Where cron expressions are used
The same five-field syntax drives schedulers across the whole stack.
Servers & scripts
The classic use: a Linux or macOS crontab that runs backups, log rotation, cleanup jobs, or report generation at fixed times.
CI/CD & automation
GitHub Actions, GitLab CI, and Jenkins all use cron syntax to trigger scheduled builds, nightly tests, and dependency checks.
Containers & cloud
Kubernetes CronJobs, AWS EventBridge rules, and serverless schedulers accept the same expressions to run tasks on a recurring basis.
Frequently Asked Questions
What is a cron expression?
A cron expression is a compact string of five fields — minute, hour, day of month, month, and day of week — that tells a scheduler when to run a job. For example, 0 9 * * 1-5 means "at 09:00, Monday through Friday." It comes from the Unix cron daemon and is now the de facto standard for time-based scheduling across servers, CI systems, and cloud platforms.
Why does my job run more often than expected with both a day of month and a day of week?
This is the single most common cron surprise. In standard Unix cron, when both the day-of-month and day-of-week fields are restricted (neither is *), the job runs whenever either condition is true, not when both are. So 0 0 13 * 5 runs at midnight on the 13th of every month and on every Friday. This generator shows a warning whenever both fields are set, and the next-run preview reflects the correct OR behaviour.
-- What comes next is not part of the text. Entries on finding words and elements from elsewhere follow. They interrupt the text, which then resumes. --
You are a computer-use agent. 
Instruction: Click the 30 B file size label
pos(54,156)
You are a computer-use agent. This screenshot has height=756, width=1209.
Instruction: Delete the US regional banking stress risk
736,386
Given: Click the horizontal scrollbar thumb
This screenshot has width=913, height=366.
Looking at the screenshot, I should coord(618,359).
What timezone does cron run in?
Cron runs in the timezone of the machine it lives on. On most servers and in most cloud environments that is UTC, which can be several hours off from your local time. That mismatch is a frequent cause of "my job ran at the wrong time" bugs. Use the Local / UTC toggle in the next-runs panel to preview both, and confirm the schedule against the timezone your scheduler actually uses.
Does this tool support seconds or the Quartz six-field format?
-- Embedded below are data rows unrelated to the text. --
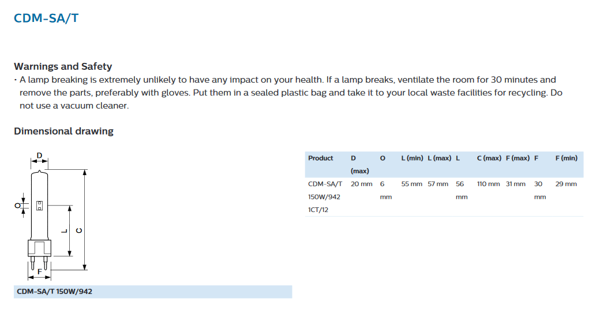Click the Dimensional drawing heading
This screenshot has height=309, width=611.
(63, 131)
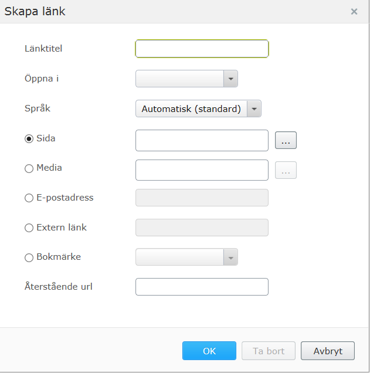
Task: Select the Bokmärke radio button
Action: click(29, 257)
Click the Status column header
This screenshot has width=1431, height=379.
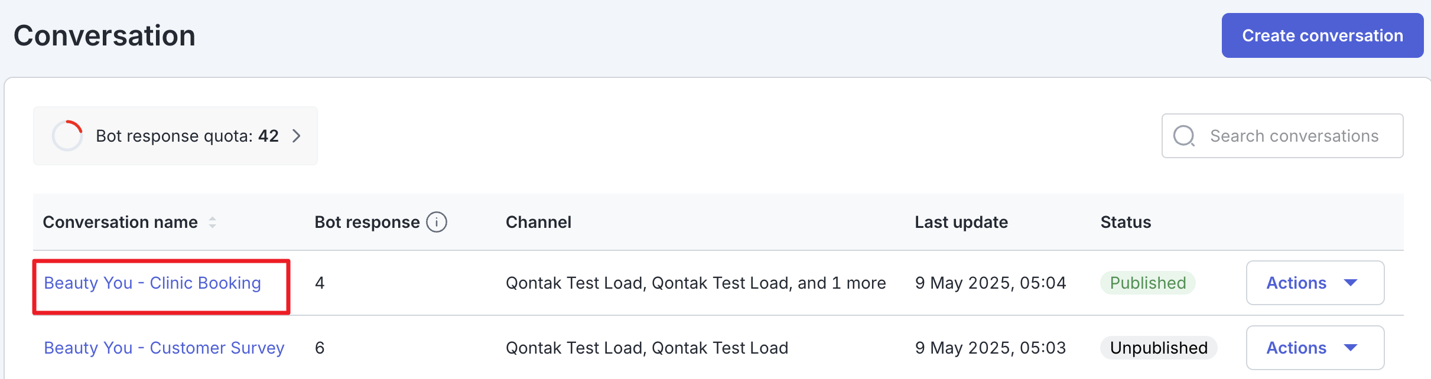pyautogui.click(x=1126, y=222)
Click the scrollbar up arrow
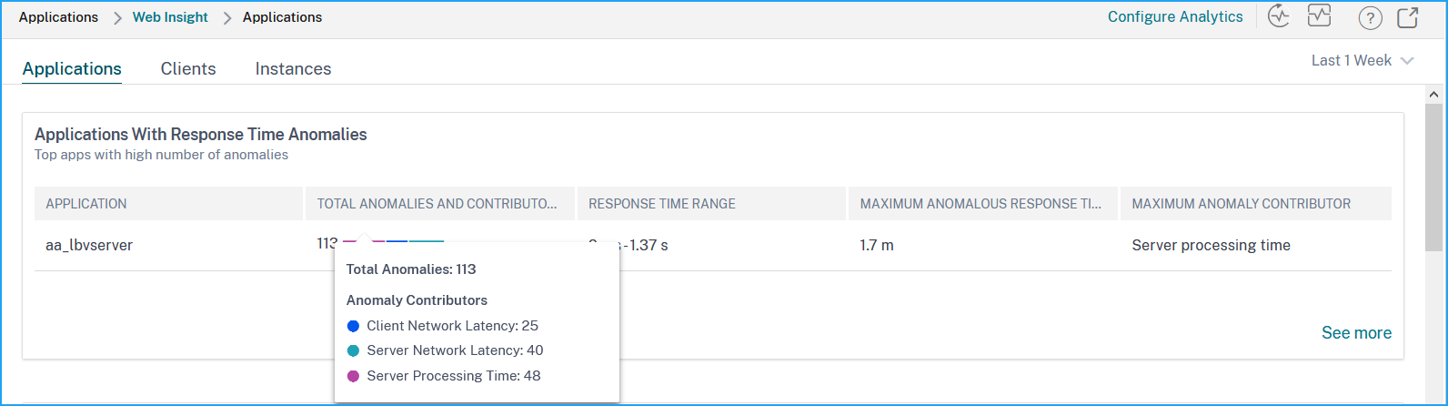Image resolution: width=1448 pixels, height=406 pixels. pyautogui.click(x=1433, y=95)
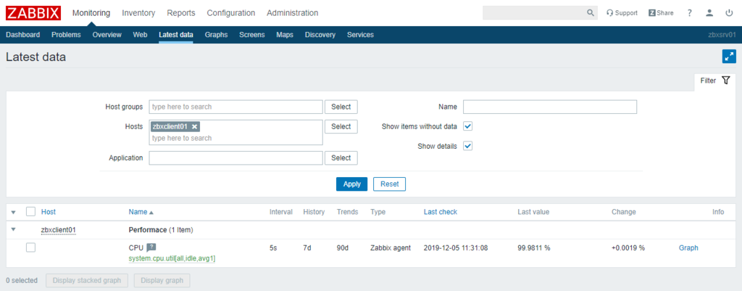Click the logout power icon
742x291 pixels.
(729, 13)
This generator uses standard five-field Unix cron, which is what Linux crontab, GitHub Actions, Kubernetes CronJobs, and most modern schedulers expect. Quartz (used by some Java frameworks) adds a leading seconds field and a trailing year field for a six- or seven-field format, and uses ? in the day fields. If your scheduler is Quartz-based, keep that difference in mind when copying expressions across.
Do shortcuts like @daily and @hourly work?
Yes. You can type the named shortcuts @hourly, @daily (or @midnight), @weekly, @monthly, and @yearly (or @annually). The generator expands them to their five-field equivalents so you can see exactly what they mean and when they run.
Is my data sent anywhere?
No. Everything runs in your browser. Parsing, the plain-English translation, and the next-run calculations all happen on your device with no network requests, so your schedules never leave your machine.